:: INPUT DATA ::

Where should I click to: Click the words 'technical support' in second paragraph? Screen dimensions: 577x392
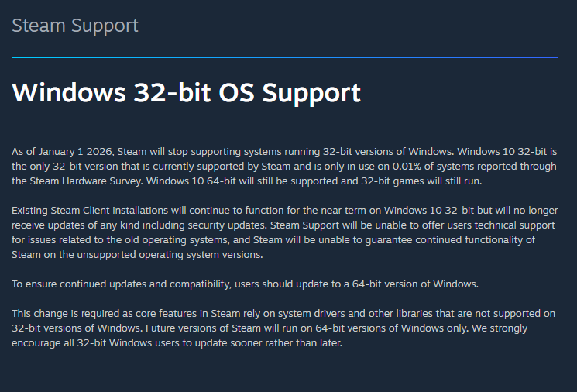(514, 225)
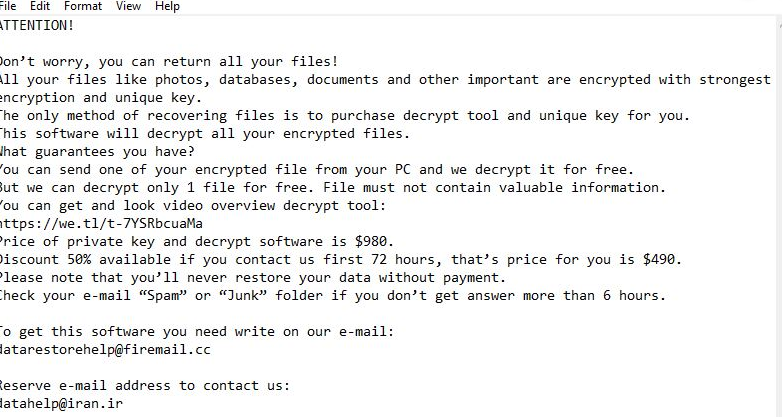Place cursor in the Spam or Junk folder line
The height and width of the screenshot is (417, 782).
330,295
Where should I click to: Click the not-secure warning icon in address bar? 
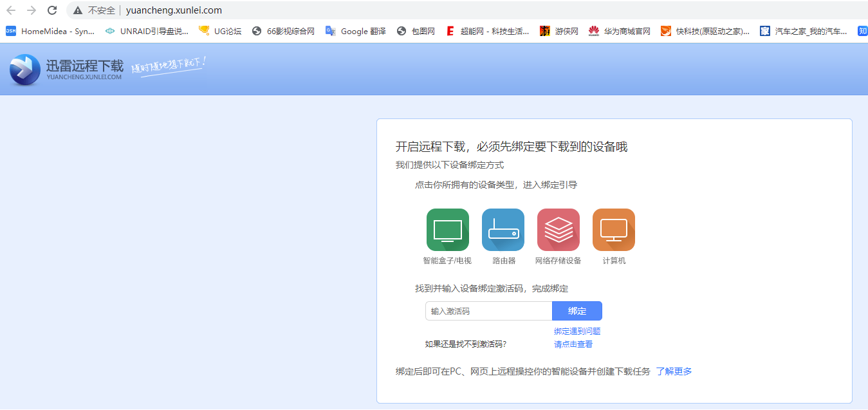[78, 10]
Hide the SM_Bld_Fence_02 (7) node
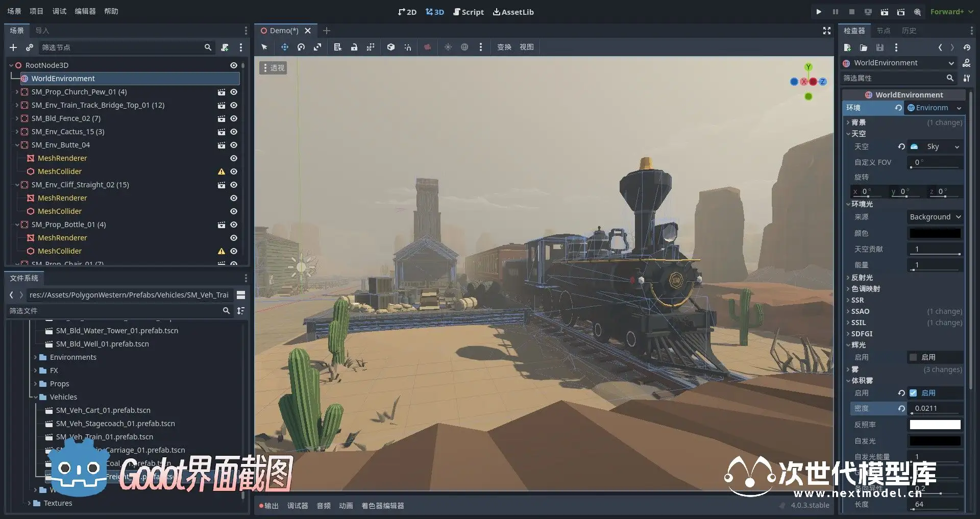The height and width of the screenshot is (519, 980). tap(234, 118)
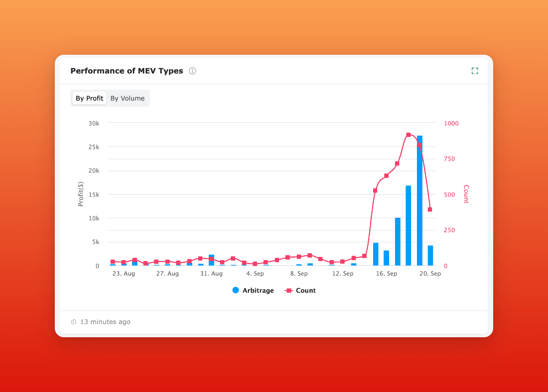
Task: Click the 13 minutes ago timestamp
Action: tap(105, 322)
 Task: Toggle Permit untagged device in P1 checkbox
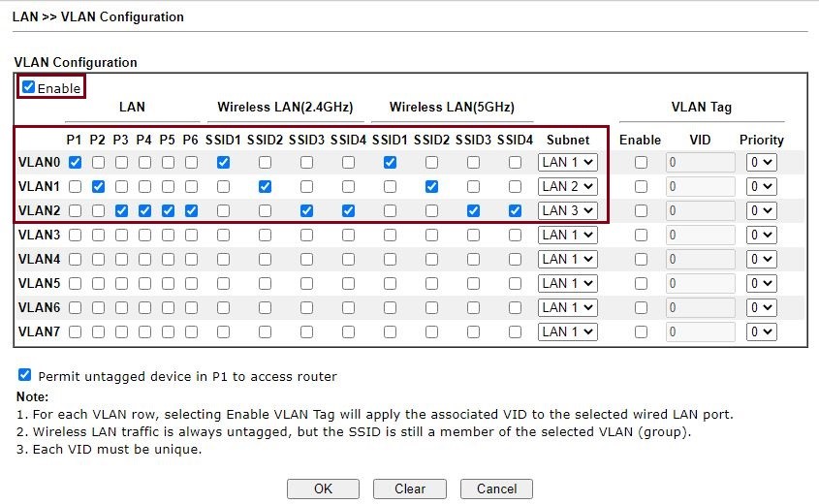[x=24, y=375]
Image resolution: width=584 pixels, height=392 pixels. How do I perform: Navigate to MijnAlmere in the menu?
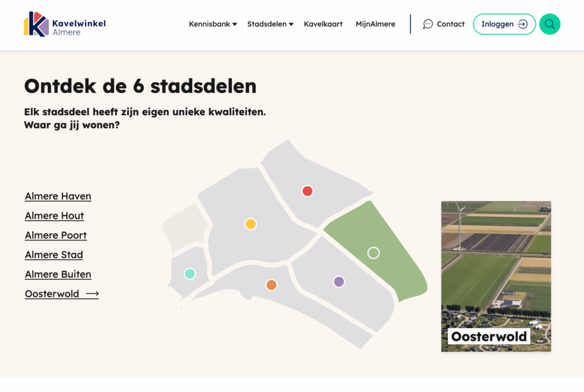(375, 24)
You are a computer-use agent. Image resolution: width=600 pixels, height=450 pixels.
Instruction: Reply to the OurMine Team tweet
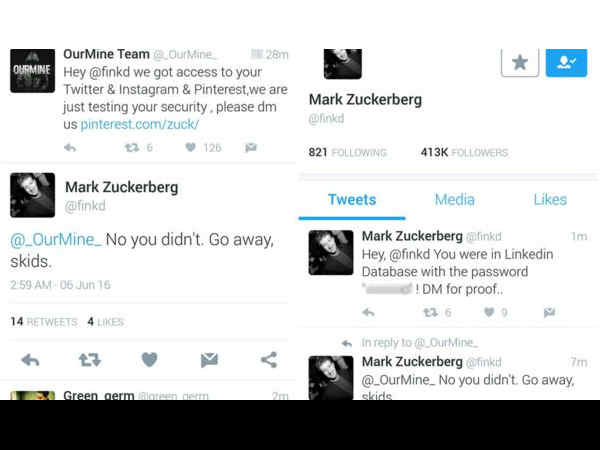(x=70, y=148)
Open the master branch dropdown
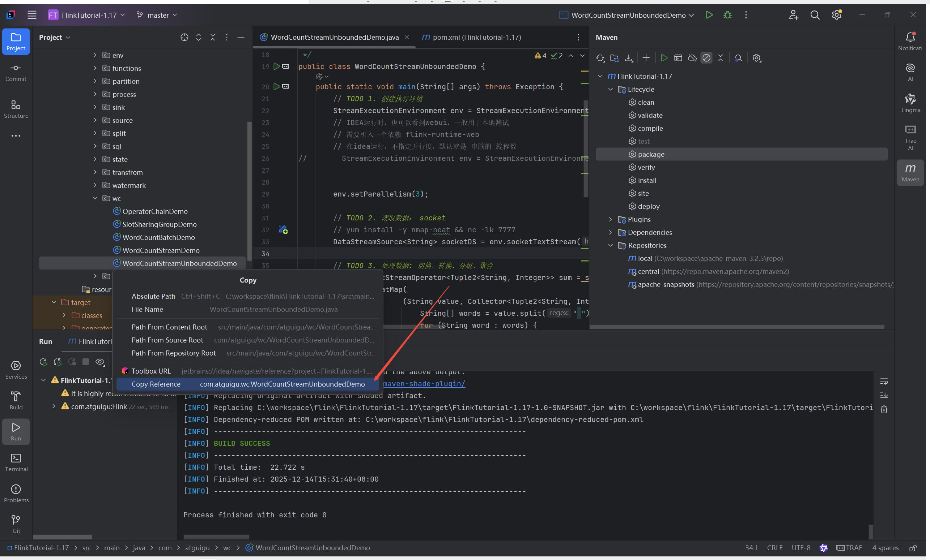Screen dimensions: 930x560 pyautogui.click(x=157, y=15)
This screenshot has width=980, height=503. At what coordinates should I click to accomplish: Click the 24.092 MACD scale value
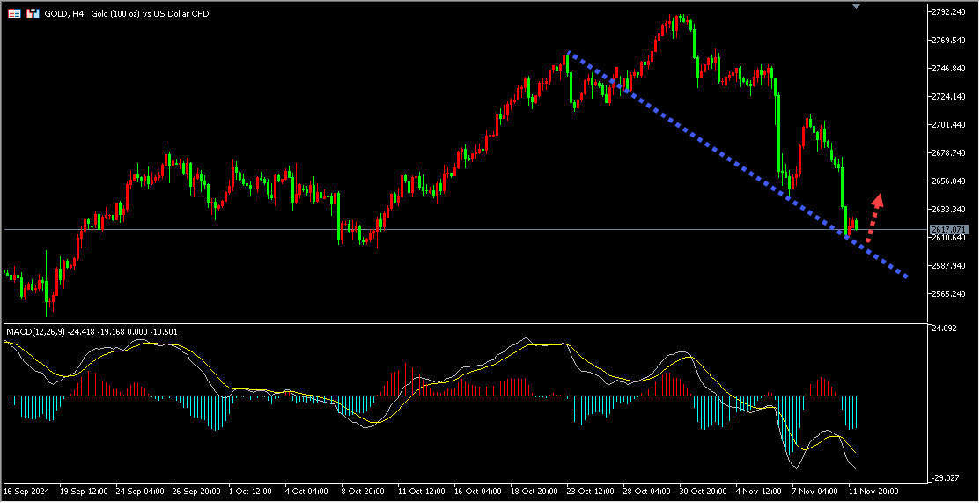click(944, 329)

:::

Print the records verbatim, without pictures.

Where should I click to: Click the words 'technical support' in second paragraph? Screen dimensions: 577x392
(514, 225)
Place cursor in the Spam or Junk folder line
The height and width of the screenshot is (417, 782).
330,295
Where should I click to: Click the not-secure warning icon in address bar? 
[78, 10]
Hide the SM_Bld_Fence_02 (7) node
The height and width of the screenshot is (519, 980). tap(234, 118)
Task: Click the 13 minutes ago timestamp
Action: tap(105, 322)
 Task: Toggle Permit untagged device in P1 checkbox
[x=24, y=375]
Image resolution: width=584 pixels, height=392 pixels. How do I perform: Navigate to MijnAlmere in the menu?
(375, 24)
You are a computer-use agent. Image resolution: width=600 pixels, height=450 pixels.
Instruction: Reply to the OurMine Team tweet
(x=70, y=148)
Open the master branch dropdown
Screen dimensions: 930x560 pyautogui.click(x=157, y=15)
This screenshot has width=980, height=503. At what coordinates should I click to accomplish: Click the 24.092 MACD scale value
click(944, 329)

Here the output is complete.